STORED DATA →
>>>
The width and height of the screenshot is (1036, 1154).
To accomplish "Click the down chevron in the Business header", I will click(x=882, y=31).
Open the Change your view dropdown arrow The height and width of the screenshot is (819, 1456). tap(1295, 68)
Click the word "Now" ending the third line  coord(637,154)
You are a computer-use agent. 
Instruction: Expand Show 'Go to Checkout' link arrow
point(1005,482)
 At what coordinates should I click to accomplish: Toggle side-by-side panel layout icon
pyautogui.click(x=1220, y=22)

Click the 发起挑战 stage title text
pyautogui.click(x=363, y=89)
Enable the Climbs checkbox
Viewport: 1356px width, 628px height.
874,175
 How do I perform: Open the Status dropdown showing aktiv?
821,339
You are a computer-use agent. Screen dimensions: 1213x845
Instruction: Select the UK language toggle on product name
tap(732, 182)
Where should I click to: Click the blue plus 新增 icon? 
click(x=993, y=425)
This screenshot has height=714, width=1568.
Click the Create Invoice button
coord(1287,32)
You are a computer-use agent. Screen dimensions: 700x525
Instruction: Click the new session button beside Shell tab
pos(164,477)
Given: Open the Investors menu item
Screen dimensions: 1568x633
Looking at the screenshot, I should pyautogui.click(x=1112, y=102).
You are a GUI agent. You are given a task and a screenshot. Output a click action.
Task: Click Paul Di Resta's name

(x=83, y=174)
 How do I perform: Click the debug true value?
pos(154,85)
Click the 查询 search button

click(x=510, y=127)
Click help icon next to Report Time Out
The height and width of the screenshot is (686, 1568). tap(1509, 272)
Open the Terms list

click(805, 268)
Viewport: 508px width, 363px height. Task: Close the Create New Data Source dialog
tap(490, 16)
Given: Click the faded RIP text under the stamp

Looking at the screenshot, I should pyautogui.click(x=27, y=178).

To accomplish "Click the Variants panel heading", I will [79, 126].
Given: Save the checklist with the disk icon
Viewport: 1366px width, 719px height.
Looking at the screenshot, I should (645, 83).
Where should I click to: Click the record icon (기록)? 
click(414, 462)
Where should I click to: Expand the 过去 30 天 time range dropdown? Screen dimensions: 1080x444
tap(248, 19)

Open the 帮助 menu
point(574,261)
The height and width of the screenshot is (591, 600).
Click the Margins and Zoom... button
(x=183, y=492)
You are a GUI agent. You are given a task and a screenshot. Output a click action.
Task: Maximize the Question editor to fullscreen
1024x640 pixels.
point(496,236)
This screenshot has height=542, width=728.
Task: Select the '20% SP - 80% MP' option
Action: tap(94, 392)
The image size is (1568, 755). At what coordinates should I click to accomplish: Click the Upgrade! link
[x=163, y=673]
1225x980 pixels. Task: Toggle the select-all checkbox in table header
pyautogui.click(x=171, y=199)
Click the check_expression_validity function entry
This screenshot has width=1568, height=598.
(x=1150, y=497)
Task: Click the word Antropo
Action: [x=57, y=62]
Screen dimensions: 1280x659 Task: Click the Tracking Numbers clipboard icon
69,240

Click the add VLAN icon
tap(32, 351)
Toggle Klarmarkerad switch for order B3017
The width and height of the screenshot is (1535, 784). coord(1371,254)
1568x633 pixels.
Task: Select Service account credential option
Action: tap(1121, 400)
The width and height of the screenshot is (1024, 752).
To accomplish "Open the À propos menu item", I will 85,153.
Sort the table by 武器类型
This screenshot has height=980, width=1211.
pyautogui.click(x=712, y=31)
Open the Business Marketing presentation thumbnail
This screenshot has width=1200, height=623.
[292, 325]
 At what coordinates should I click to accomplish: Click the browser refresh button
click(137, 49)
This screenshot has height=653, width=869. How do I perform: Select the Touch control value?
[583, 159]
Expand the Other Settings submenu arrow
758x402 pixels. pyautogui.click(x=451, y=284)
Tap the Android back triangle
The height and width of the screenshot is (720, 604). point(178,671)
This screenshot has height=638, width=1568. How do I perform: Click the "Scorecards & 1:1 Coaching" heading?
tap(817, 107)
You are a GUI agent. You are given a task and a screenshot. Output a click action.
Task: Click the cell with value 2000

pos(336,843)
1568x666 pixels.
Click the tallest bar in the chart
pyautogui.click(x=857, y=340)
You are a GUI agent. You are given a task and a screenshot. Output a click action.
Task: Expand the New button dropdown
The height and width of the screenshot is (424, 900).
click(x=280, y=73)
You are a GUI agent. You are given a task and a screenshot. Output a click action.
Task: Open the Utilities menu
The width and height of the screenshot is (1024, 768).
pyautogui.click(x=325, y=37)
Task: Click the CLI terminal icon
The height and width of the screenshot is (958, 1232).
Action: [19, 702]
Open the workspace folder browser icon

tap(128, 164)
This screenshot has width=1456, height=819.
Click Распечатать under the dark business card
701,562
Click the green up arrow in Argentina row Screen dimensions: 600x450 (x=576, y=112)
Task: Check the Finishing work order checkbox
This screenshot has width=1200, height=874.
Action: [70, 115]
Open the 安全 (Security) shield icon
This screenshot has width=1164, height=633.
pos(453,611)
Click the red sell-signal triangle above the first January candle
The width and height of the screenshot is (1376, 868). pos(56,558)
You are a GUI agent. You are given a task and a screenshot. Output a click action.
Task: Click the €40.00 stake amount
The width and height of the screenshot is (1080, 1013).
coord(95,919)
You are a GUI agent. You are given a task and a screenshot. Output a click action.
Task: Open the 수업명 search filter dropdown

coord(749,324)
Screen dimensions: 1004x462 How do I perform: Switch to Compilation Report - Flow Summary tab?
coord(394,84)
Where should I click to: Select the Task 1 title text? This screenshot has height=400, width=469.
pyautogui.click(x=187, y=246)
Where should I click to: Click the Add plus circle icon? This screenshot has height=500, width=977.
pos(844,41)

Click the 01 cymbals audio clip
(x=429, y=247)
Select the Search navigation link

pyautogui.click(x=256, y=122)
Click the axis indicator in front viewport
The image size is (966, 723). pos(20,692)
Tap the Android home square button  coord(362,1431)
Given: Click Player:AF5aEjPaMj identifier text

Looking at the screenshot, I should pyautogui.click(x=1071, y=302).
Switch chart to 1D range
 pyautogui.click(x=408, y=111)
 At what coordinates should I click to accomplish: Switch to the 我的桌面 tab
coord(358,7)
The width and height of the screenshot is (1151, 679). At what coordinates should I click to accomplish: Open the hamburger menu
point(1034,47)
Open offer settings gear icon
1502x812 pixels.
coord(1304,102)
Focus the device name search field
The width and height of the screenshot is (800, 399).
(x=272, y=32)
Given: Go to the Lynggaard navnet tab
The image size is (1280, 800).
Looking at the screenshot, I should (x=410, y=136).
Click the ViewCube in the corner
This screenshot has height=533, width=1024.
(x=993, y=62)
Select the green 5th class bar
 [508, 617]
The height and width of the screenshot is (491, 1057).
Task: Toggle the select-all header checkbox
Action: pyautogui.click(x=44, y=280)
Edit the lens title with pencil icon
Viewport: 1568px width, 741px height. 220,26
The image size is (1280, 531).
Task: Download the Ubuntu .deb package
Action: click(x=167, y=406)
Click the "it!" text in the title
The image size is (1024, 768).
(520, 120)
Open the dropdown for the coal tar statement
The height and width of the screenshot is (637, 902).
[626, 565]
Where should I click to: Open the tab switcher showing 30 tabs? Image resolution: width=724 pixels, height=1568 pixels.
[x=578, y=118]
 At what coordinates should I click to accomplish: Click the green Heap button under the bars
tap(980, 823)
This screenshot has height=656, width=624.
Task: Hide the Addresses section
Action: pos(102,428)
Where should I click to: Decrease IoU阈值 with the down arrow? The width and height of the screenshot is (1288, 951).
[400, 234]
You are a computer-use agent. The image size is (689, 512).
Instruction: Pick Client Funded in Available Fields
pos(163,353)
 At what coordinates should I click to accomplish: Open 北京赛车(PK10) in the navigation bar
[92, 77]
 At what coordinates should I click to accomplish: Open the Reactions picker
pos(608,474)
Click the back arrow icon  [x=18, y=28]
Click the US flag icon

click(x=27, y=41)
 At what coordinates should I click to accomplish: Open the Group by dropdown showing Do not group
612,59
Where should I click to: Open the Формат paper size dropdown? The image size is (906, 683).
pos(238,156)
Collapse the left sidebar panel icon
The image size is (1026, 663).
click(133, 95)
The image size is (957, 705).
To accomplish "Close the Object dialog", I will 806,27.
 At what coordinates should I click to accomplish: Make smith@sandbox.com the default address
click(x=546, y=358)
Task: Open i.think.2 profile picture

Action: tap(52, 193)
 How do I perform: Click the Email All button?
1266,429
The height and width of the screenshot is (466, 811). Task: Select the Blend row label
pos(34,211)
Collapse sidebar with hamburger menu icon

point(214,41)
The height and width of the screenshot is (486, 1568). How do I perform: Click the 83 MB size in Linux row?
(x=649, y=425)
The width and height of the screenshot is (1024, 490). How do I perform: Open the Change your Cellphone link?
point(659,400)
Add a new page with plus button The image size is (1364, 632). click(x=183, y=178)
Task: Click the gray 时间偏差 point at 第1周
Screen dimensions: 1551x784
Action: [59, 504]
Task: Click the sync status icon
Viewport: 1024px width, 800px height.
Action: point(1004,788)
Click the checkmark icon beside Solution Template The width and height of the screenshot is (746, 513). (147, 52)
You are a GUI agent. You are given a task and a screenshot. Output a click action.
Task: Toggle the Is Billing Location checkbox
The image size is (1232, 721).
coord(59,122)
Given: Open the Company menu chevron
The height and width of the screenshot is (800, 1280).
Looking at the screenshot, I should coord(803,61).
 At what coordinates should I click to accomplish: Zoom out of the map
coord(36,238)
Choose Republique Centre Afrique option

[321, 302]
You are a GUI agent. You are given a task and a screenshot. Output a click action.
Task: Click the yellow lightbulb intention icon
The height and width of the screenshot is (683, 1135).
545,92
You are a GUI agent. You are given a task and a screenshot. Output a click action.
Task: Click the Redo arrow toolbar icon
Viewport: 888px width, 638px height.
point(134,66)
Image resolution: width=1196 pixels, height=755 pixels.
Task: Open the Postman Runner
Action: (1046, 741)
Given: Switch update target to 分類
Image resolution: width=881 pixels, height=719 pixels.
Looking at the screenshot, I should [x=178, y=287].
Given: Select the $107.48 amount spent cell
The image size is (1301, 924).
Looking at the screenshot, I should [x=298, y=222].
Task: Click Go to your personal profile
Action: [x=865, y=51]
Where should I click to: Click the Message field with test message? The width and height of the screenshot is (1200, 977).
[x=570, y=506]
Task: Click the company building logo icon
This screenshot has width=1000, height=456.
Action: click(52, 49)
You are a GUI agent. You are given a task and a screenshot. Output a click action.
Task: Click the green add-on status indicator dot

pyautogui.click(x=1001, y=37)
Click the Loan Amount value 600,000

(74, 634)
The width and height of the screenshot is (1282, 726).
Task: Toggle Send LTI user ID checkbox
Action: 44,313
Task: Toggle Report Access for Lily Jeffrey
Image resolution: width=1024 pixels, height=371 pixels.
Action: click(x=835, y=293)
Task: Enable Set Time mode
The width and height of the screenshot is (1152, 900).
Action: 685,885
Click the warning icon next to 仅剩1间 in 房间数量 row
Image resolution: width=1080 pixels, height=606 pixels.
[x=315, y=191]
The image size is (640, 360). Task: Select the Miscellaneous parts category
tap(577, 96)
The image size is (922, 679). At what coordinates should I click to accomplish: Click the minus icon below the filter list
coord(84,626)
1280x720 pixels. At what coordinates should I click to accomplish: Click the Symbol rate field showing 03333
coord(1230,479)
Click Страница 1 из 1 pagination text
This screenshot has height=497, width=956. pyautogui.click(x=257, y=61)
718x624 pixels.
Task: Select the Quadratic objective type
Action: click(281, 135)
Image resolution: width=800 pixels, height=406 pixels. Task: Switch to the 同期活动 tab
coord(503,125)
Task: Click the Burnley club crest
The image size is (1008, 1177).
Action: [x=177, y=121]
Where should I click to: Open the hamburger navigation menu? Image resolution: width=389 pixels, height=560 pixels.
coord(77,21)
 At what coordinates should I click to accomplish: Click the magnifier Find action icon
<<<
TASK ITEM →
Go through the data and copy every line that includes "chevron".

YOUR RESPONSE →
To accomplish "Click the down chevron in the Business header", I will click(x=882, y=31).
Given: Open the Company menu chevron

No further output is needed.